MetaPhore, fiction virtuelle
Le sujet est exploré sous toutes ses facettes, le commentaire suscitant l’attente d’un épisode à l’autre. L’atmosphère, envoûtante, est nourrie tantôt de créations très graphiques, telle la fiction virtuelle "MetaPhore", signée Tutsy Navarathna, tantôt d’extraits de séries futuristes diffusées sur Arte ("Real Humans") et Arte Creative ("Osmosis"), ou encore du film "Her" de Spike Jonze, dans lequel le héros tombe amoureux d’une intelligence artificielle.

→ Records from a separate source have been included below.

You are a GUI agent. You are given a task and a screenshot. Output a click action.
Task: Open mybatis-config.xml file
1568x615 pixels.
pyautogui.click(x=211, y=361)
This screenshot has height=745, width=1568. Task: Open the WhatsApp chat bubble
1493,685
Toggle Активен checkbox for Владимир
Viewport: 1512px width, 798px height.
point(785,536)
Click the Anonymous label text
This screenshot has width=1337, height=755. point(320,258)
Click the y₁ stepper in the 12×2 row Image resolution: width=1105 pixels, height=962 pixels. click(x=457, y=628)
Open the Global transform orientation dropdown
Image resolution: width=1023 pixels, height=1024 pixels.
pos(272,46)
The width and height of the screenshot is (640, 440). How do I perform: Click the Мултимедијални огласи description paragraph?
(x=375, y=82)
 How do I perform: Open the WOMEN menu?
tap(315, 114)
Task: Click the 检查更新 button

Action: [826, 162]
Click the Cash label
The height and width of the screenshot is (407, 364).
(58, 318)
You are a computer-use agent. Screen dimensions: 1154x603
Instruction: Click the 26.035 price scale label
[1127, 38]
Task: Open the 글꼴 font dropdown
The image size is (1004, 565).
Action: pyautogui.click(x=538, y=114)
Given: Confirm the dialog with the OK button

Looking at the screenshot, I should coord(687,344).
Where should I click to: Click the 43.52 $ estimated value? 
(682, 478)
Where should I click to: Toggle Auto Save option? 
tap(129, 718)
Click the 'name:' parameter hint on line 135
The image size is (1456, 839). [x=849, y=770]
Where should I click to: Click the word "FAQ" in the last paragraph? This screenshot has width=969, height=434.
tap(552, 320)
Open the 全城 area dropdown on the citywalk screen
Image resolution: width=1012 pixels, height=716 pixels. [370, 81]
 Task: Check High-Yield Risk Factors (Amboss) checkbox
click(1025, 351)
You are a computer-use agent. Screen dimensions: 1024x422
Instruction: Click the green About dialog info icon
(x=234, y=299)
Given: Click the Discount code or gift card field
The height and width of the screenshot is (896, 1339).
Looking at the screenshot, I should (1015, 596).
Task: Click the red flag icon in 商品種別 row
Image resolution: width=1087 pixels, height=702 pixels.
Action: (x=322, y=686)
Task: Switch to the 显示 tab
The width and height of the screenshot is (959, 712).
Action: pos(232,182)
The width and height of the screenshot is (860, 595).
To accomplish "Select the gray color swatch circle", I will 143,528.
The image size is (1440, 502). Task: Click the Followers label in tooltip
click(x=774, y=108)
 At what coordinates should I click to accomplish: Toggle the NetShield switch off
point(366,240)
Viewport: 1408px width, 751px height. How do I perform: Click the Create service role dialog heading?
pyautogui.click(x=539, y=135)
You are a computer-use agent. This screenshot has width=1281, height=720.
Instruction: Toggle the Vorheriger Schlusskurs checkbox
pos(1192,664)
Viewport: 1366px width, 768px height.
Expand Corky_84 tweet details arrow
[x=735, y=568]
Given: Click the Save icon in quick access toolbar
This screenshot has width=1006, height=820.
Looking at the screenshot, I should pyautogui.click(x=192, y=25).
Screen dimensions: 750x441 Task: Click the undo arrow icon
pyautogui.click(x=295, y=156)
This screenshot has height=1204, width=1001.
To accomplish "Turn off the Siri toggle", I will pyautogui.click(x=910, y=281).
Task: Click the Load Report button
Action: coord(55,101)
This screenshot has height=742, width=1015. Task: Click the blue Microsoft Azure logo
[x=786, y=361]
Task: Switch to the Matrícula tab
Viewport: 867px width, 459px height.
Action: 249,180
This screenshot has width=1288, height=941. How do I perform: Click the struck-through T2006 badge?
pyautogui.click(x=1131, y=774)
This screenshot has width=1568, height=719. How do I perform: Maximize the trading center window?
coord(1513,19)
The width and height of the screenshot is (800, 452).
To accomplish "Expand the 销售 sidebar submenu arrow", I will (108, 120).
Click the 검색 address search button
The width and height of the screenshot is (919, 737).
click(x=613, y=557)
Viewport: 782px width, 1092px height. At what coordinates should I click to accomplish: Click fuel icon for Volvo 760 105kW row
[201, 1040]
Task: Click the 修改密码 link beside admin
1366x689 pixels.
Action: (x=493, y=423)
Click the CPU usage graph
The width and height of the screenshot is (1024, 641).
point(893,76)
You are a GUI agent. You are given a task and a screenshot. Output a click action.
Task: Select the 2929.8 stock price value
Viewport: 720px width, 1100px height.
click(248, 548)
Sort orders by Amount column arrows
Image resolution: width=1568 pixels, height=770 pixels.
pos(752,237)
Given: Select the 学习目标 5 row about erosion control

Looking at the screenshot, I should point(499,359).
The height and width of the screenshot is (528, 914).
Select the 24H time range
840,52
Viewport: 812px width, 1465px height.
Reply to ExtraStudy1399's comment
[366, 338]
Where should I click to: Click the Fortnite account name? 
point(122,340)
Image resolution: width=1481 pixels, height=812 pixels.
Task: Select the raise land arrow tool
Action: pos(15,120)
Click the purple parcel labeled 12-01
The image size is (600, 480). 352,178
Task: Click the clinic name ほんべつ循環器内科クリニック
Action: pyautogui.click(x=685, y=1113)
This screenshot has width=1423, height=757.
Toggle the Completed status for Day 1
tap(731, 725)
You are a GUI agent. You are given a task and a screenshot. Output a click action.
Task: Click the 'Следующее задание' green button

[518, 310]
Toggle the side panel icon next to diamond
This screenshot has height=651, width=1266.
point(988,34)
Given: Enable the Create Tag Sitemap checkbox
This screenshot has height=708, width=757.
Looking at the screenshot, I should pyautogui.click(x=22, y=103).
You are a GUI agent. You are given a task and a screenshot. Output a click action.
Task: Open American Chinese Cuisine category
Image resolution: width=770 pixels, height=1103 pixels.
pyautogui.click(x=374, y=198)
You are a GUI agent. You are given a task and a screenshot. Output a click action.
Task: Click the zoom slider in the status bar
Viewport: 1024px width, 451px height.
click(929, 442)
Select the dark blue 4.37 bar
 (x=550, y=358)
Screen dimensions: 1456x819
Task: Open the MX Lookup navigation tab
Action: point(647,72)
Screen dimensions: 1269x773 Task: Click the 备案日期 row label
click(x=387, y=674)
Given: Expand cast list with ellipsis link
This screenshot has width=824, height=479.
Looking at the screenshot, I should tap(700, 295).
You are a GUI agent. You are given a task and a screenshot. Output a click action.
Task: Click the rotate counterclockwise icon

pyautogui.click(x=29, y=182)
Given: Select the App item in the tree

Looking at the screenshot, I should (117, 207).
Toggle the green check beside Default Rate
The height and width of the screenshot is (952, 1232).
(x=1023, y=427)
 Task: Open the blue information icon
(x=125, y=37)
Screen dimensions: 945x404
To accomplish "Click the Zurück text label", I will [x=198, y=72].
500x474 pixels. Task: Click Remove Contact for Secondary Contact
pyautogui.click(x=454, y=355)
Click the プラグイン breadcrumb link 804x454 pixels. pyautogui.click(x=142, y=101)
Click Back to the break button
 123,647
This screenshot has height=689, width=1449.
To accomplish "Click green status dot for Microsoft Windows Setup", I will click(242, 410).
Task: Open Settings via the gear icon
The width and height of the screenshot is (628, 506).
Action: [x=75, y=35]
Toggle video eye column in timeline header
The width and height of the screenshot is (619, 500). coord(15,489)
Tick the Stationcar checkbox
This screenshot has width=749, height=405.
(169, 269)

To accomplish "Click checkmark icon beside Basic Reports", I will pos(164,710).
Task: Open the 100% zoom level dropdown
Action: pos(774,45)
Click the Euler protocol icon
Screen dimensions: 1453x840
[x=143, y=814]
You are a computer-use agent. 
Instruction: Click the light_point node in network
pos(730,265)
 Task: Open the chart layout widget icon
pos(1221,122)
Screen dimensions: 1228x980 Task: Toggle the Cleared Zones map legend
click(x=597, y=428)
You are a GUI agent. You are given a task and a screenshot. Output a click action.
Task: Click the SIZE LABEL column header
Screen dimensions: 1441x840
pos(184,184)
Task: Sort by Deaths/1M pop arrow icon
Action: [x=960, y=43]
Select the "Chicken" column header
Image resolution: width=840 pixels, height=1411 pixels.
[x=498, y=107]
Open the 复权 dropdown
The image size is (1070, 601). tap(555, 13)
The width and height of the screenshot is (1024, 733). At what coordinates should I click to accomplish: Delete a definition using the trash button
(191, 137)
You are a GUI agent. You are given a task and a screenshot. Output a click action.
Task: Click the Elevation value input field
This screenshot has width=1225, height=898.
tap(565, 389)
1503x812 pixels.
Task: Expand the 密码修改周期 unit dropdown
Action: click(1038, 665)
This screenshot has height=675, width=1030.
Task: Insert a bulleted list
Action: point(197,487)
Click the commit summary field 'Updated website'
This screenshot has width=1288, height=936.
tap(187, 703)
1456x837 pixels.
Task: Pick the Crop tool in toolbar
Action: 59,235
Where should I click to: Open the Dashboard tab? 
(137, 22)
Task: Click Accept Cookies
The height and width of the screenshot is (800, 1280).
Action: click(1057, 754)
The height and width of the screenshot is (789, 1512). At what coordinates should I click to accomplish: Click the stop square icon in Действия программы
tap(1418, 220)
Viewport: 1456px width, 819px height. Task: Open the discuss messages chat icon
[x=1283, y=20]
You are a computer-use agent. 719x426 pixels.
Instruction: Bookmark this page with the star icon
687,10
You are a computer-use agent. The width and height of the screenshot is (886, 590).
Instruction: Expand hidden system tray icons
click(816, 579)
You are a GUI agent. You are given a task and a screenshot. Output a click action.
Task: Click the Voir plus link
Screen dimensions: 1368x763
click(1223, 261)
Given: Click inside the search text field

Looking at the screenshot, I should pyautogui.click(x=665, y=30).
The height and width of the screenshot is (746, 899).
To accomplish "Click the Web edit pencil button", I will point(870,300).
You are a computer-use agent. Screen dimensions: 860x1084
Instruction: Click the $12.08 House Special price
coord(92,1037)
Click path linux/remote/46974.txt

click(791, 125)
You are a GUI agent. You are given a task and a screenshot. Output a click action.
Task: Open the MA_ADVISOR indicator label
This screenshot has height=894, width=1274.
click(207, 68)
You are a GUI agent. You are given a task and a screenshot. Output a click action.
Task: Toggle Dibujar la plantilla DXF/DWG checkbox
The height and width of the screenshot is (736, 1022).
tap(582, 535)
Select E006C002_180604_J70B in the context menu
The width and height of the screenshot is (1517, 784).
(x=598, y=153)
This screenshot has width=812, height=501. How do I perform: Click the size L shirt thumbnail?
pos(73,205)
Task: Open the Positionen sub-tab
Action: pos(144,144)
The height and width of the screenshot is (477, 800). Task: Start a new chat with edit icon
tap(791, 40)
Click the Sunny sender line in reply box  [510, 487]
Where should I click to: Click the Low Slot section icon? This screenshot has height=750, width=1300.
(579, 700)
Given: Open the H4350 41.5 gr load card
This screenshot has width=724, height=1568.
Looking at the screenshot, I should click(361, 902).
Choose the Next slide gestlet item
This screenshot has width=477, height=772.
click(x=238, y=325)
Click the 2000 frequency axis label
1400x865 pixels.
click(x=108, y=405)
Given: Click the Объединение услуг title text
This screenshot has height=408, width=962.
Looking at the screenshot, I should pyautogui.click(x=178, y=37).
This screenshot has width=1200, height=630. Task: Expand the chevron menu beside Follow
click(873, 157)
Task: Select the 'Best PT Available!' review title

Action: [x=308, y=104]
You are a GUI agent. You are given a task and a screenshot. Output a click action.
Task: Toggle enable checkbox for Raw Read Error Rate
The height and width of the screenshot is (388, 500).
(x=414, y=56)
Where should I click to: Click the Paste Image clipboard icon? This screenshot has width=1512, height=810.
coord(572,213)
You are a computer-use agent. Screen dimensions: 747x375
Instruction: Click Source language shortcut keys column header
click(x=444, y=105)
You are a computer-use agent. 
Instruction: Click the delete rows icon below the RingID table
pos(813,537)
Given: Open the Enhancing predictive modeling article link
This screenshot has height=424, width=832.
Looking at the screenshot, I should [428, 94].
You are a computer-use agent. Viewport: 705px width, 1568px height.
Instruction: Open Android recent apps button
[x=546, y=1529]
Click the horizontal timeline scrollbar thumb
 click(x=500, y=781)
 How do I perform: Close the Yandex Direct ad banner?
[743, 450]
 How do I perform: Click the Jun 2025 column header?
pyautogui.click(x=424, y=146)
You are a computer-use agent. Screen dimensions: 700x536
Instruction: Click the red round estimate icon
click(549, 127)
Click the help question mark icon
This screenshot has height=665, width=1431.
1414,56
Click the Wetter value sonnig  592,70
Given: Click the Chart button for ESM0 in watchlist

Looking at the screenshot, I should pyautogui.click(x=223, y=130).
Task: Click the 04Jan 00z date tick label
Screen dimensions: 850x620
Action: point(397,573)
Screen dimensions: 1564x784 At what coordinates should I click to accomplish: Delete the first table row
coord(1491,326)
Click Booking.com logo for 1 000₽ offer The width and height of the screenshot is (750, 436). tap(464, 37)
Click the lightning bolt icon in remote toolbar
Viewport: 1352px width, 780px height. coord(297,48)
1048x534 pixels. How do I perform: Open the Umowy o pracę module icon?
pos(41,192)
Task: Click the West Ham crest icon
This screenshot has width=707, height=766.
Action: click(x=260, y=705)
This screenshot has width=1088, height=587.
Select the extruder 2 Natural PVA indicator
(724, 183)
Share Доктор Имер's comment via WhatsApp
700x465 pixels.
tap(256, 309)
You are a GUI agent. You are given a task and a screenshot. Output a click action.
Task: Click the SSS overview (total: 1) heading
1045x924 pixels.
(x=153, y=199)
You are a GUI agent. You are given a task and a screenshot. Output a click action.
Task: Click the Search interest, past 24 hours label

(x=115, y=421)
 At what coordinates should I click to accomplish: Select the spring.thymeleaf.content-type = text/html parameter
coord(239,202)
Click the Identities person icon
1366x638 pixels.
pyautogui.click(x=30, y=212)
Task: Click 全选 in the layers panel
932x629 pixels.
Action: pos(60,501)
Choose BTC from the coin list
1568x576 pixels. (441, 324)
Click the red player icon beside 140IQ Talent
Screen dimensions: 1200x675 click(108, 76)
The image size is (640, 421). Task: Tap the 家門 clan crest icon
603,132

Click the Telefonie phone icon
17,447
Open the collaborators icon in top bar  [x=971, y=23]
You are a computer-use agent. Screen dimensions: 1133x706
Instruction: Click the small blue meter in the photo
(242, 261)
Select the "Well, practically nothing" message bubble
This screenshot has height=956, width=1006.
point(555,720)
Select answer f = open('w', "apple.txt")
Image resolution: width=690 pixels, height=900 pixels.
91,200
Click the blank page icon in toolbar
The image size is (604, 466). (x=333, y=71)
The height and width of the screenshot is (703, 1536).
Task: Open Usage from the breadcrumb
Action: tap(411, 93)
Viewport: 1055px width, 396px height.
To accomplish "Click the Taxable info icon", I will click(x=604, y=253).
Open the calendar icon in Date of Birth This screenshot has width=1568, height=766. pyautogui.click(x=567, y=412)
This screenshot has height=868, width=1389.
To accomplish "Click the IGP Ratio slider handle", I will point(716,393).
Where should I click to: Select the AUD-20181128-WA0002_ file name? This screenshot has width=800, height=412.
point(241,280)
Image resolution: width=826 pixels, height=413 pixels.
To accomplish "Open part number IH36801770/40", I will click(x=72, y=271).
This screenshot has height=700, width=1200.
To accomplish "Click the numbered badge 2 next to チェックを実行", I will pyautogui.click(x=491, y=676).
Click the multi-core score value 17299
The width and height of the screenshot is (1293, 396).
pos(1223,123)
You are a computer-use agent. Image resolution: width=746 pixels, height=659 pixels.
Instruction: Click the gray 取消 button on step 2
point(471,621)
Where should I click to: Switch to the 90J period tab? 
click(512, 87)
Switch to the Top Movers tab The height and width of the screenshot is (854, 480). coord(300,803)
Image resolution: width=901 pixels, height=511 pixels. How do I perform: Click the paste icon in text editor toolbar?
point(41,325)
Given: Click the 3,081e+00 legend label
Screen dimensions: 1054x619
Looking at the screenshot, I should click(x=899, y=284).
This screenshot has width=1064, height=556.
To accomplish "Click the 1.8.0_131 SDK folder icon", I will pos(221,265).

Chosifier ou être chosifié
De vrais interlocuteurs apportent leur éclairage sur ces rencontres, durables ou éphémères. Des relations intimes adviennent par le truchement d’une technologie qui repousse toujours plus loin les limites. Filmés dans des lieux improbables ou s’exprimant à distance sur webcam, qu’ils soient artistes, scientifiques, anthropologue, sexologue ou geek, ils livrent leur expérience, leur expertise et leurs fantasmes, d’aucuns étant convaincus qu’"on fait mieux l’amour depuis Internet".
La philosophe Elsa Godart, auteure de "Je selfie donc je suis", apporte une réflexion salutaire sur la "chosification de l’autre" provoquée par ces relations dématérialisées plus ou moins libertines.
"Je me sers de l’autre comme d’un objet, mais n’y a-t-il pas une nouvelle forme de jouissance à être chosifié ?", interroge-t-elle. Elle pointe aussi ce "souci d’égotisme exacerbé par des représentations constantes de soi sous la forme d’images éphémères, dont le selfie est évidemment l’emblème. Où il s’agit moins de chercher à se construire intérieurement qu’à s’exposer extérieurement".
Le point de vue de l’artiste Dries Verhoeven complète l’idée. "C’est une perspective très triste. Ça fait de nous des gens seuls qui utilisent les autres, qui consomment les autres pour confirmer que nous sommes des personnes de valeur."
Il est filmé dans une de ses installations, une maison de verre hyper-connectée dans laquelle il a mené, en plein Berlin, une série d’expériences virtuelles… ou réelles, allant de la lecture de poésie aux câlins. Il tente d’interpeller ses congénères, de les amener à porter un regard critique sur ces "appli" (comme le site de rencontres pour gays Grindr) "destinées à booster son ego", et sur ces "chasses aux trophées" qui permettent de "créer une image désirable de soi".
Pour aller plus loin encore dans la "cybersexploration", Laure Michel s’aventure du côté des cyborgs et autres robots, autant d’objets à forme humaine destinés à combler solitude et angoisses.